Interferon-Mediated Block in Cell Cycle and Altered Integrin Expression in a Differentiated Salivary Gland Cell Line (HSG) Cultured on Matrigel

Abstract

Sjögren's syndrome (SS), an idiopathic, autoimmune exocrinopathy, is partly characterized by diminished salivary flow, acinar cell atrophy, and increased expression of several cytokines. Several in vivo characteristics of the sialoadenitis are also evident in a human salivary gland ductal epithelial cell line (HSG) treated with cytokines. HSG cells differentiate to the acinar phenotype when cultured on Matrigel (Becton Dickinson, Bedford, MA), a basement membrane extract. To elucidate mechanisms of salivary gland pathology, the effects of interferon-γ (IFN-γ) and tumor necrosis factor-α (TNF-α) on cell cycle progression and integrin expression were evaluated in HSG acinarlike cells. Flow cytometry experiments showed that cytokine treatment for 2 days arrested cells in G₁ phase of the cell cycle, and this preceded significant morphologic changes and decreased viability.

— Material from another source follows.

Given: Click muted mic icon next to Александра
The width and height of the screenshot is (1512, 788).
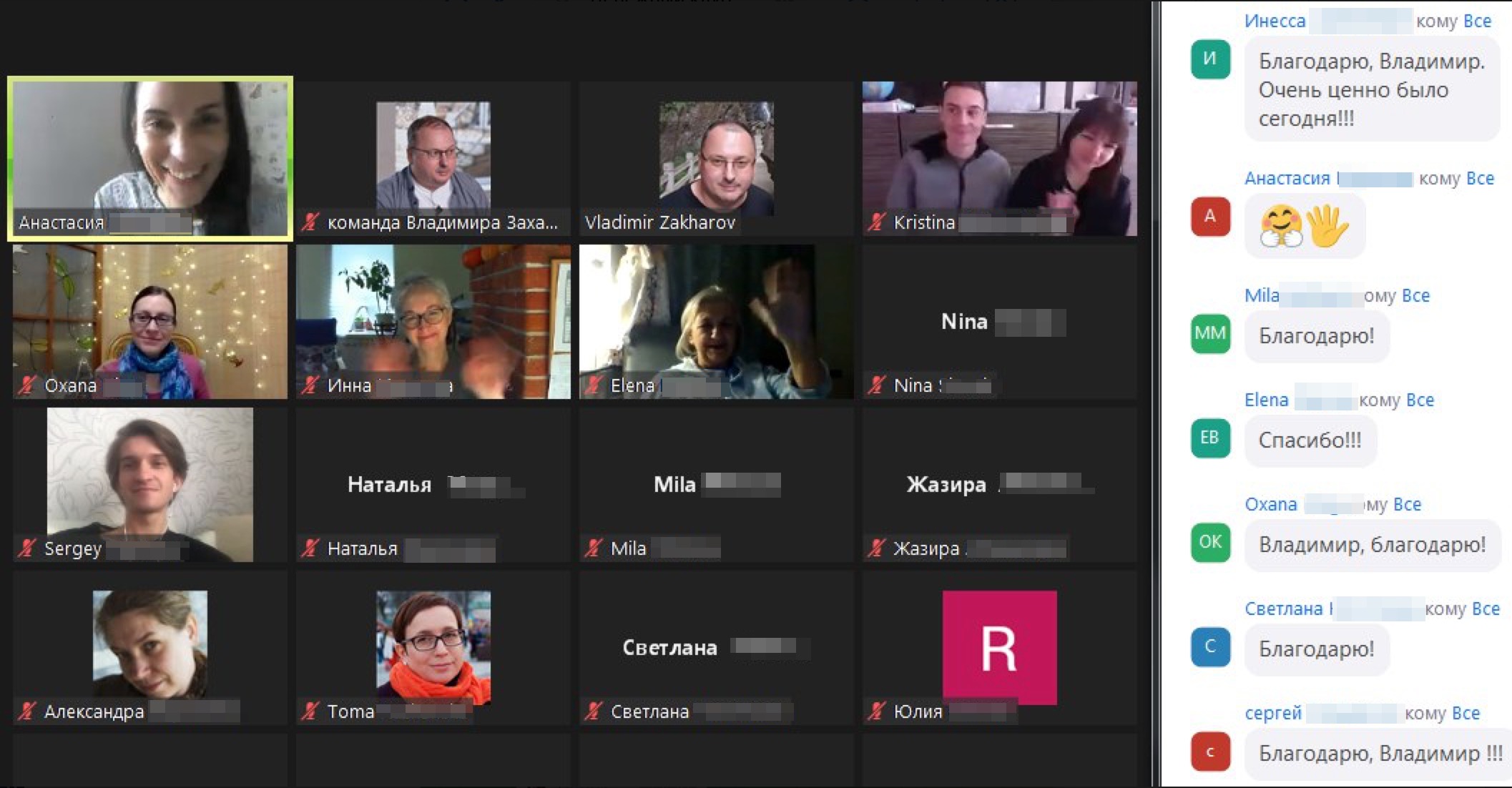Looking at the screenshot, I should [x=26, y=711].
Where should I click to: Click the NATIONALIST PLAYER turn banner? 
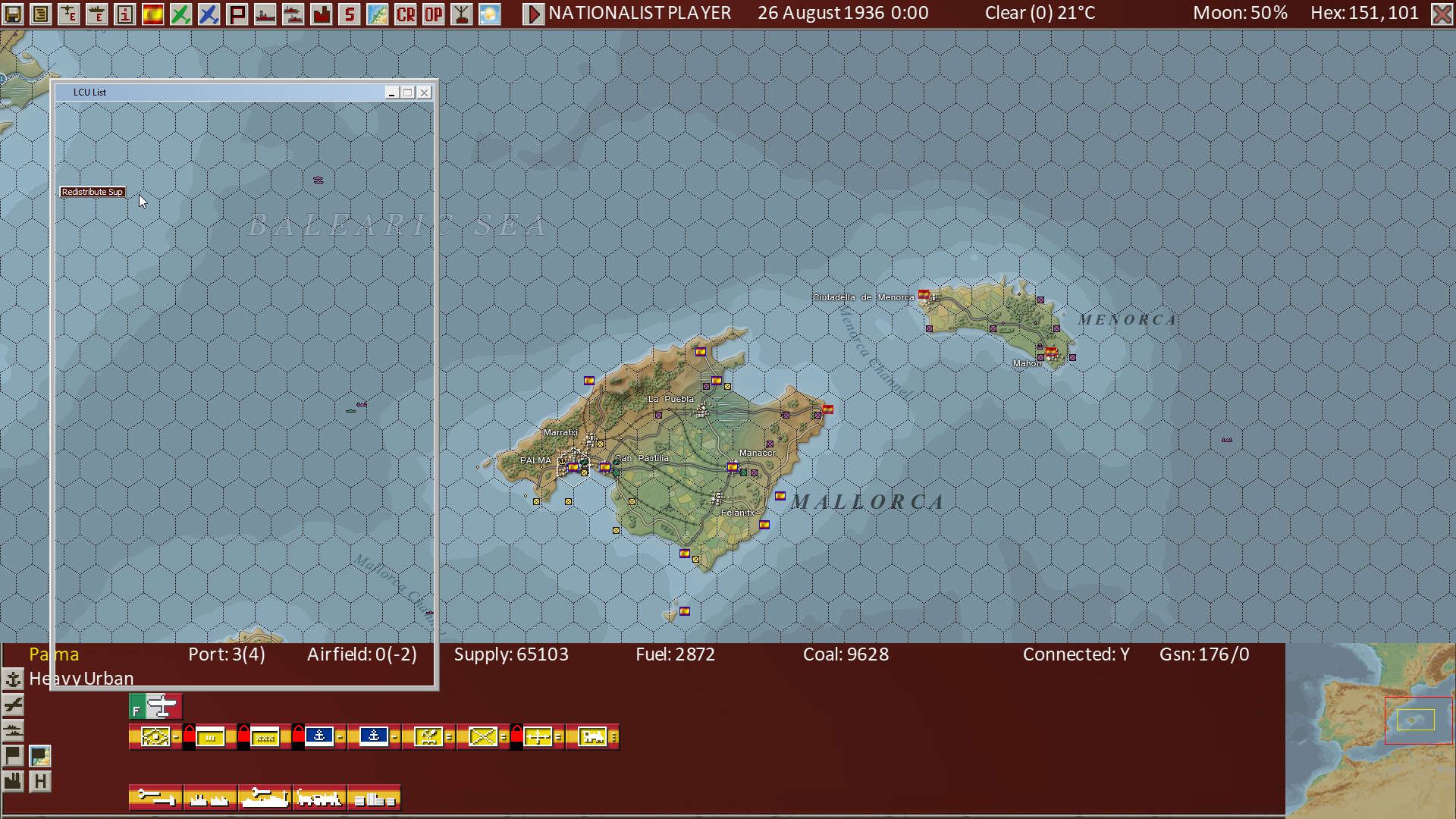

Whereas only modest cytokine-mediated increases in protein expression for the α3 and β1 integrin subunits were seen by immunoprecipitation, a form of α3 integrin displaying enhanced electrophoretic mobility was evident after 6 days of cytokine treatment. To our knowledge, this is the first report demonstrating an IFN-mediated alteration in the electrophoretic mobility of integrin subunits. From this study, it was evident that the combination of IFN-γ and TNF-α resulted in a block in G₁ phase for acinar cells before accumulation of the α3 integrin variant or significant degenerative cellular changes. Information from the present and previous studies suggests that cytokines may alter the patter of integrin expression and block cell cycle progression in salivary gland cells grown in three-dimensional acinarlike clusters. These experiments may provide a new cell culture model to study the effects of cytokines in normal and diseased salivary glands, including SS.